Colon was referring in part to the new family of Prius hybrids that Toyota introduced weeks ago at the Detroit auto show.
The administration's preliminary proposal would require automakers to incrementally increase fuel economy standards from 2017 to 2025 until they met goals of between 47 mpg and 62 mpg.
“Whatever goal they establish, Toyota will be prepared to meet,” Colon said. “If it's 62 miles a gallon, we'll be able to achieve that.”
Another Toyota spokeswoman, Martha Voss, said Toyota was not endorsing the 62 mpg target, adding that the automaker feels it is premature to pick a number until studies have provided more information and other factors have been considered.

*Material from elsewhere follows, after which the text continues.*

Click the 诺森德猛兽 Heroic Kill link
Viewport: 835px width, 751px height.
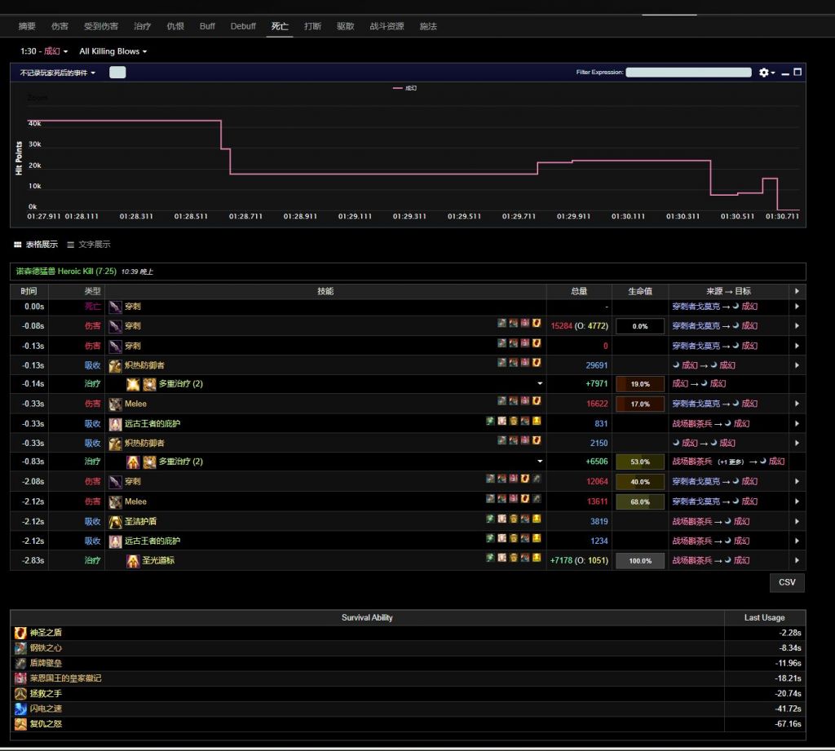pyautogui.click(x=66, y=271)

The tone of Colon's comments contrast with those that have been made by the Alliance of Automobile Manufacturers, which consists of Toyota, the Detroit 3 automakers, Volkswagen and seven other companies.
When the administration's plan was introduced in October, the Alliance said it was “based on very preliminary and incomplete data at this point, and inevitably will change.”

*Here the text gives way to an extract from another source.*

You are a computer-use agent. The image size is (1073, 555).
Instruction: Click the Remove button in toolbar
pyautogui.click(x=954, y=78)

Earlier this month, the group complained to House Republican leaders that the preliminary proposal “may underestimate technology costs to automakers and overstate fuel savings to consumers.”
“We all want to put the most fuel-efficient vehicles as possible on the road, but for the 2017 rulemaking, policymakers still need to gather and analyze much data to determine the maximum feasible fuel economy standards that avoid negative impacts on affordability, safety, jobs and vehicle choice,” Alliance spokeswoman Gloria Bergquist said today. “No one knows what the 2025 target should be yet, and the data needs to drive the rulemaking.”

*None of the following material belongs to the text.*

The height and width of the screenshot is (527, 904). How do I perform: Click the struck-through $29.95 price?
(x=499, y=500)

The administration announced this month that new fuel economy targets to be proposed by the federal government and the state of California will be issued at the same time, by Sept. 1.
The administration hopes to reach a settlement among the EPA, U.S. Department of Transportation, California, automakers and environmental groups, as it did in issuing 2012-16 fuel economy rules that will require automakers to produce car and truck models that average 35.5 mpg by 2016.